Security

last person joined: yesterday 

Forum to discuss Enterprise security using HPE Aruba Networking NAC solutions (ClearPass), Introspect, VIA, 360 Security Exchange, Extensions, and Policy Enforcement Firewall (PEF).
Back to discussions
Expand all | Collapse all

Unable to ping controller from ClearPass

This thread has been viewed 8 times

  • 1.  Unable to ping controller from ClearPass

    Posted Feb 19, 2013 04:26 PM

    Hi, I recently set up a VMware ClearPass Policy Manager to integrate with the Aruba controllers.

    I configured both management and data ports on different subnet. We have a master-local controller environment.

     

    CPPM 6.0.1 VM installed on ESXi 5.

     

    The issue is that from ClearPass i can ping any ip but the controllers ips, and from any controller I can ping any ip but the

    ClearPass ip.

     

    The ClearPass management port is on the same VLAN as the controllers and the data port is on a VLAN that is 

    not configured on the controllers.

     

    Has anyone seen this? Any troubleshooting steps I should pursue?

     

    Thanks.



  • 2.  RE: Unable to ping controller from ClearPass

    EMPLOYEE
    Posted Feb 19, 2013 04:51 PM

    Make sure that the controller and the ClearPass Policy manager have matching subnet masks and default gateways.

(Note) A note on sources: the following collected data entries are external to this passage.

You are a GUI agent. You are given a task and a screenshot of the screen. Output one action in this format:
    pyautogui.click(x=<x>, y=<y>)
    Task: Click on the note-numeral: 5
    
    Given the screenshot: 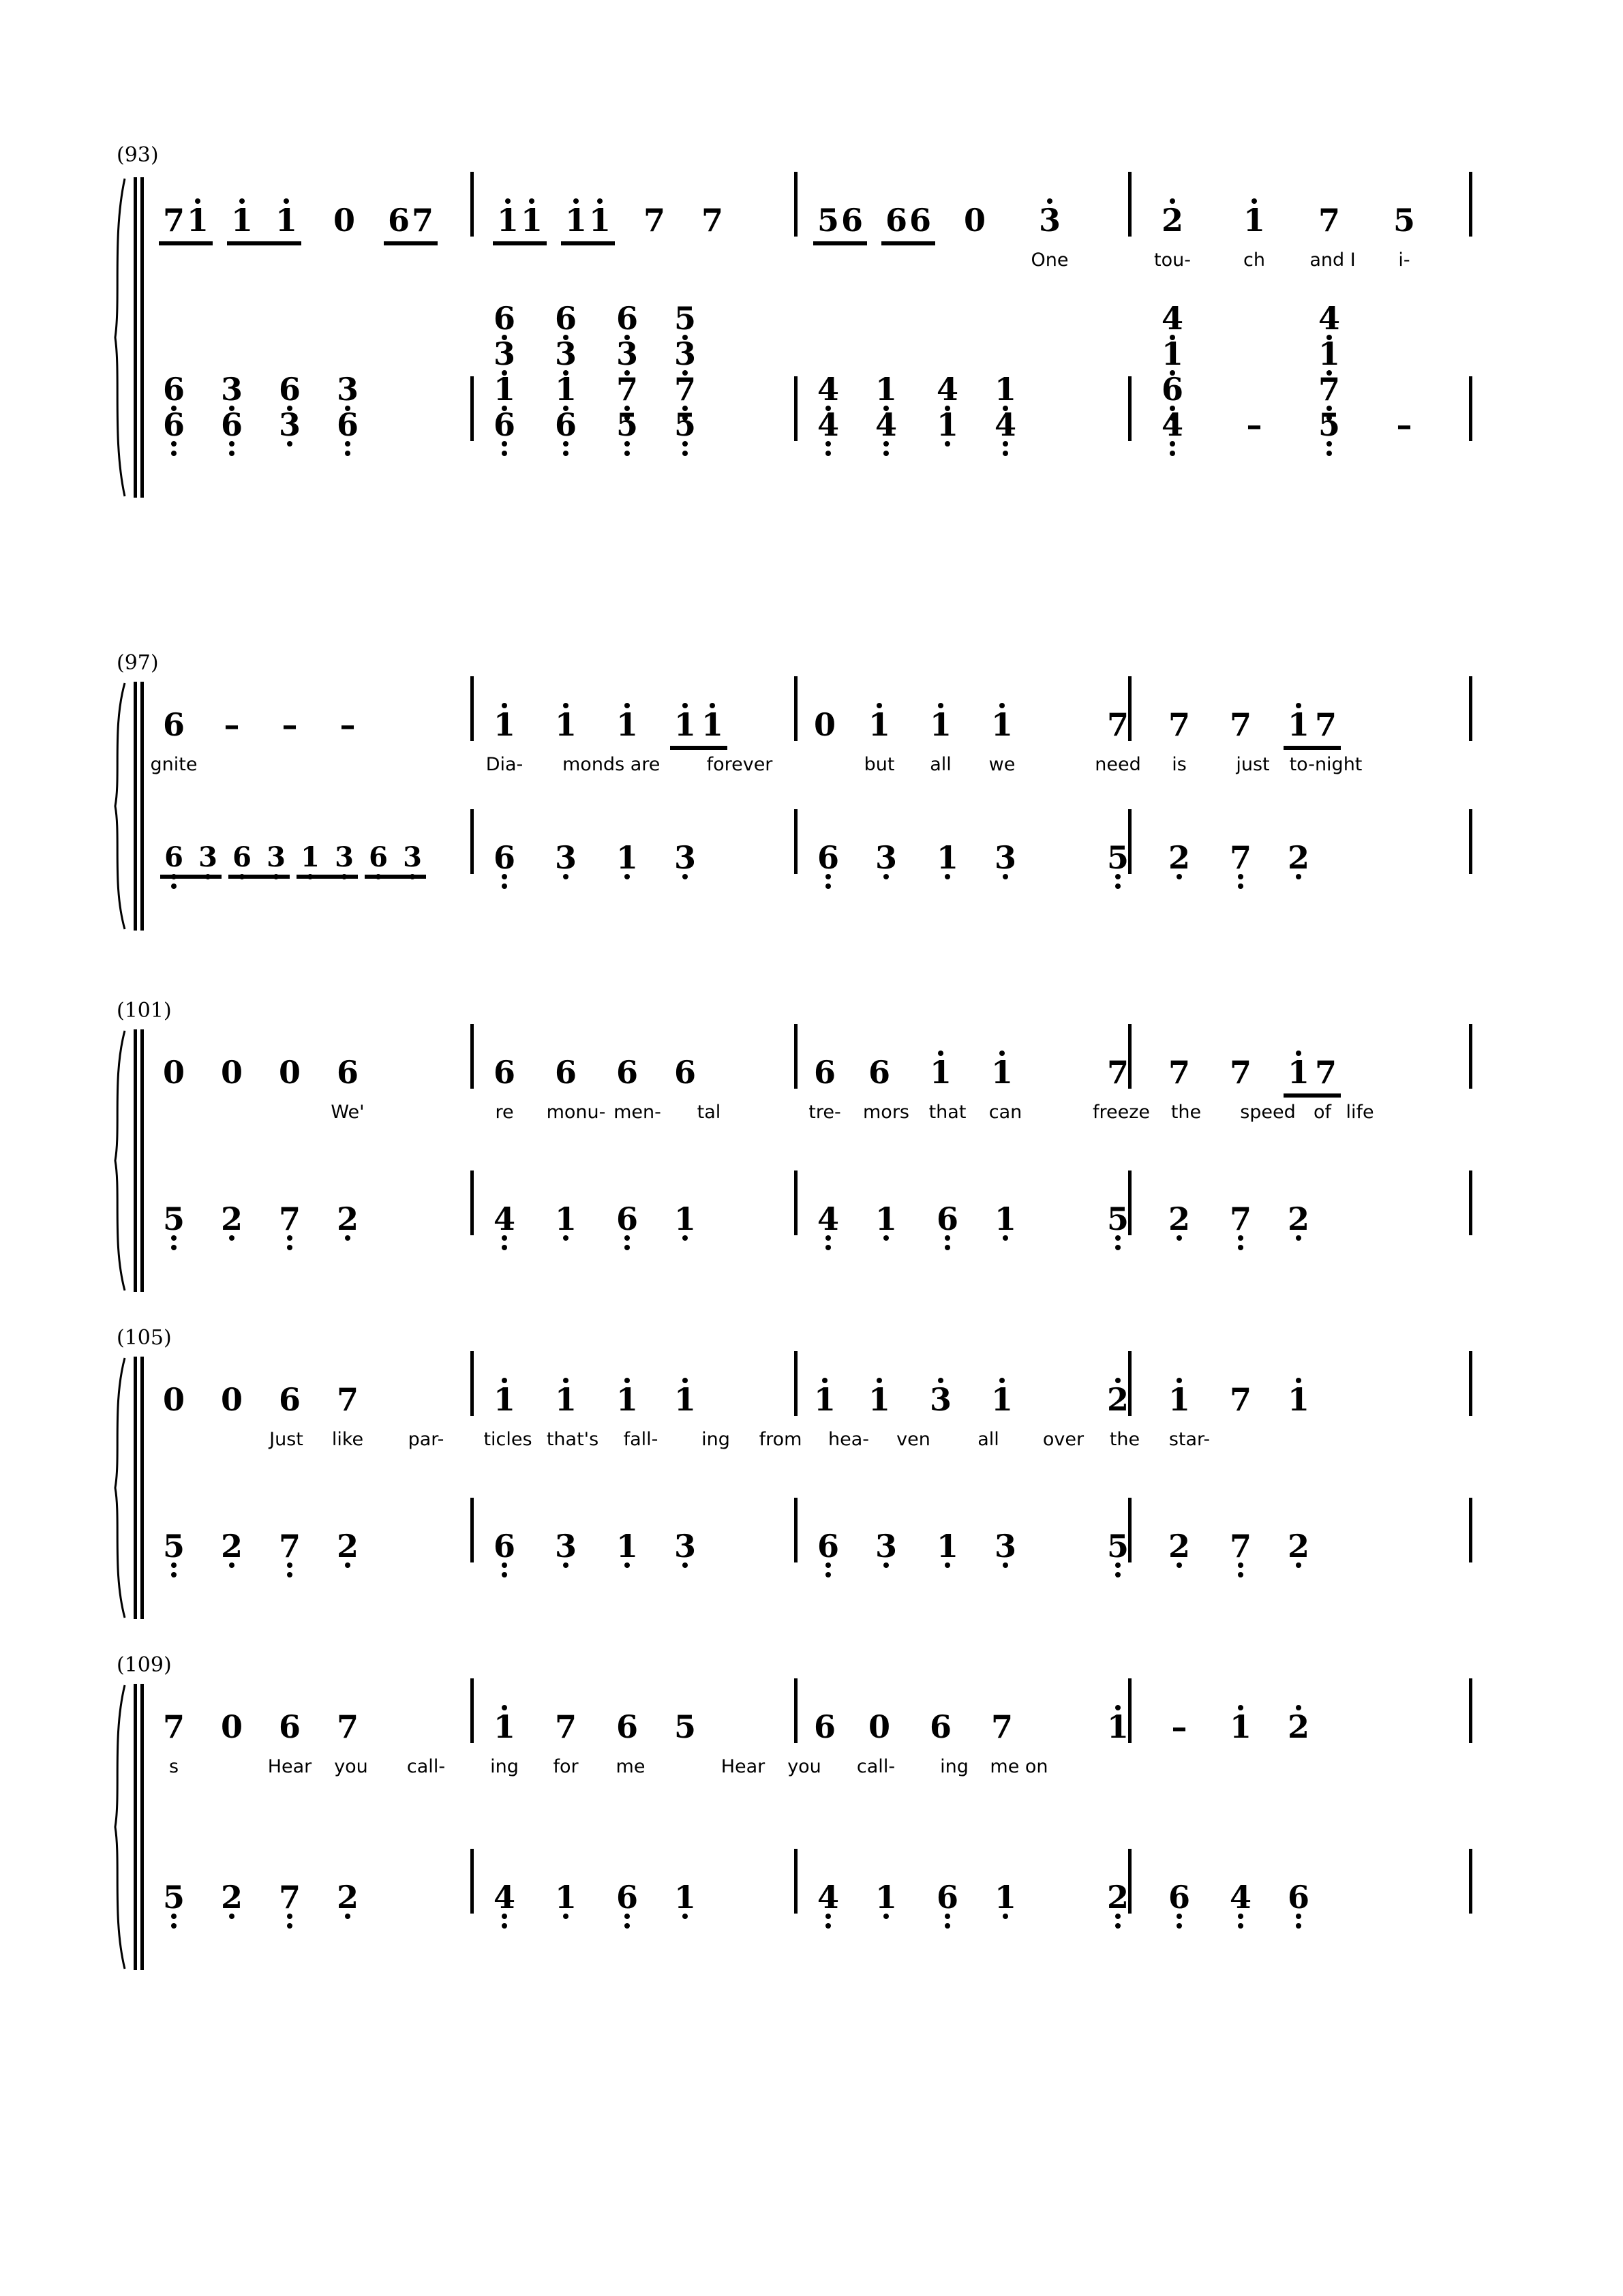 What is the action you would take?
    pyautogui.click(x=1118, y=1218)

  • 3.  RE: Unable to ping controller from ClearPass

    Posted Feb 20, 2013 10:04 AM

    Hi Joseph,

     

    Thanks for the quick reply. All subnet masks and gateways are correct on ClearPass and the controller.

    From any device on any subnet, I can ping both ClearPass and Controller. But unable to ping each other.

     

    Is it some thing tricky with ClearPass that I don't know?  I am new to ClearPass.

     

    Please advise.



  • 4.  RE: Unable to ping controller from ClearPass

    EMPLOYEE
    Posted Feb 20, 2013 10:17 AM

    When you try to ping the Clearpass from the controller on the same VLAN, do you see the clearpass device in the ARP table on the controller?

     



  • 5.  RE: Unable to ping controller from ClearPass

    Posted Feb 20, 2013 10:49 AM

    Hi Joseph,

     

    No, the ClearPass does not appear in the ARP table on the controller.

     

    Regards,



  • 6.  RE: Unable to ping controller from ClearPass
    Best Answer

    Posted Feb 20, 2013 04:52 PM

    Hi Joseph,

     

    It is working now the ClearPass and the Controller can ping each other. I just moved the ip that was configured on data port to  management port on the ClearPass. Now the ClearPass and the Controller are not on the same vlan but it's working.

     

    Thanks to all for your help. 



  • 7.  RE: Unable to ping controller from ClearPass

    Posted Feb 19, 2013 06:20 PM
    Also make sure that the port/vlan is marked as trusted.